In the meantime, some states are trying to innovate on their own. South Carolina has an HIV education program that aims to reduce stigma by reaching out to churches and ministers. Arkansas, for the first time, has allotted funds to test the feasibility of offering routine HIV screening to the general population. And Mississippi has zeroed in on what might seem like a surprising solution for a state in the Bible Belt: in March the state passed a law requiring school districts to offer sex education. Nick Mosca, who was appointed director of Mississippi’s program for addressing sexually transmitted diseases and HIV a few months earlier, and Mary Currier, the state’s health officer, argue that sex education is a top priority—and with good reason.
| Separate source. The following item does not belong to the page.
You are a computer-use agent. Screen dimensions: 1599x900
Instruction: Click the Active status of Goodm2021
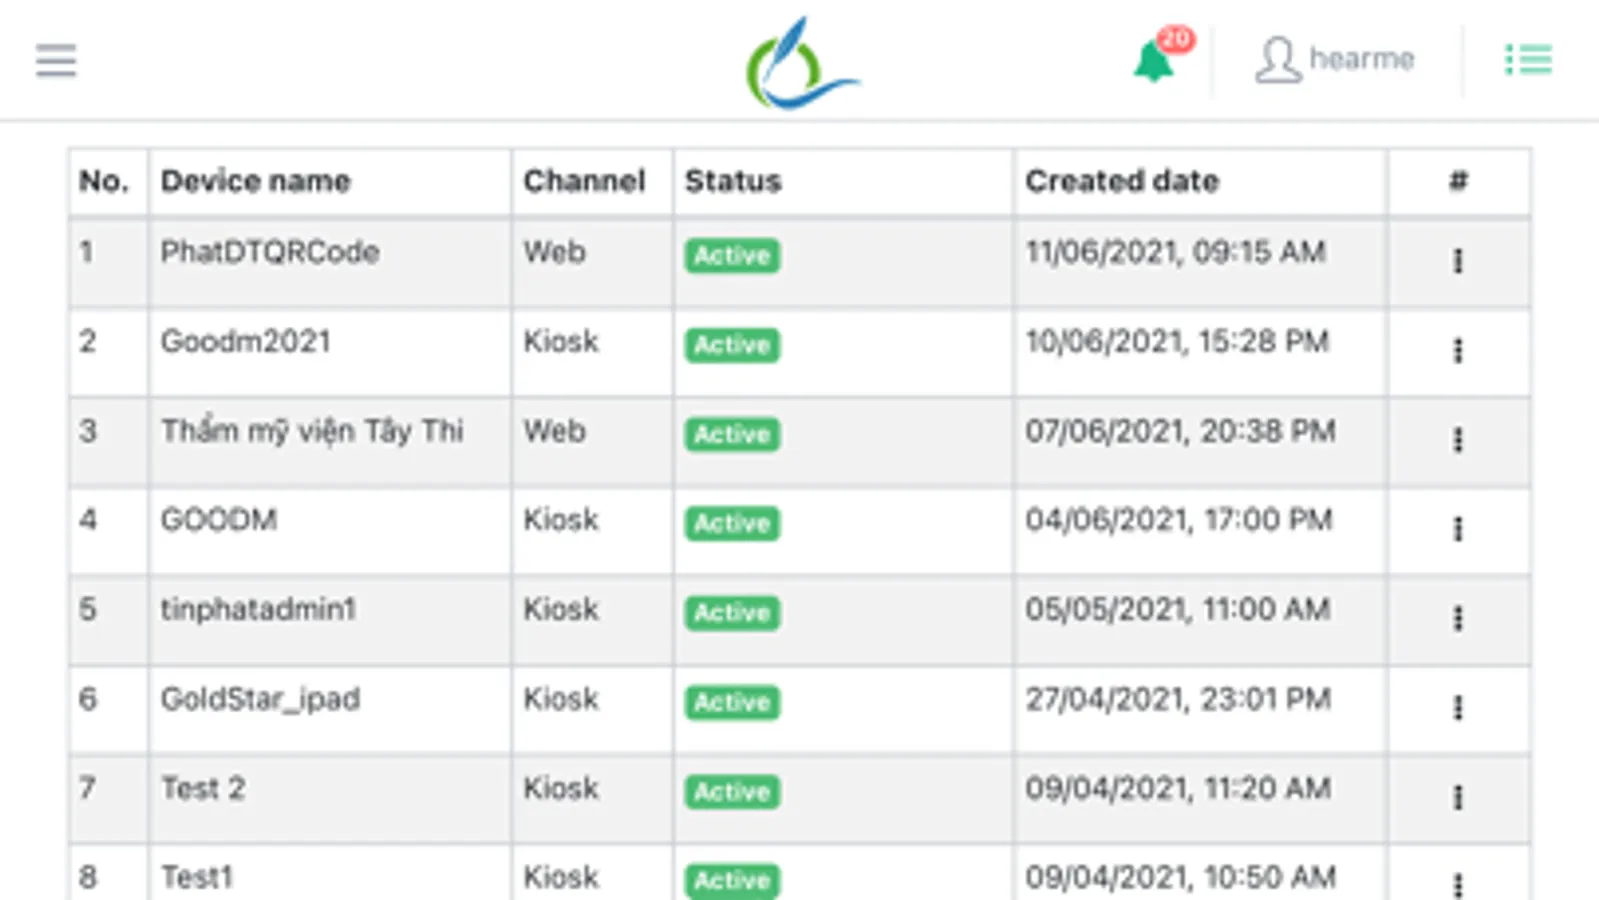[732, 345]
Seventy-five percent of the state’s high school seniors report being sexually active, and one in four new HIV cases occurred in young people between the ages of 13 and 24 years.

Mosca also hopes to work with Mississippi’s Department of Education to begin testing all students in selected high schools for HIV, whether or not they appear to fall into a high-risk group. The move would help anyone who is HIV-positive and does not know it to get treatment. But testing everyone also acts to diffuse any stigma that might be attached to HIV screening because no one is singled out.

Improving access to health care will probably take longer. The Prevention and Public Health Fund, a component of the Affordable Care Act, has allotted $198 million toward training 500 new primary care physicians and 600 new primary care nurse practitioners across the country by 2015. But Governor Haley Barbour of Mississippi has argued that the state does not need the kind of assistance that the law provides. For now the state’s health experts hope that their education and testing initiatives can help lessen the alarmingly high rates of HIV infection and death in the U.S.’s poorest state. They have their work cut out for them.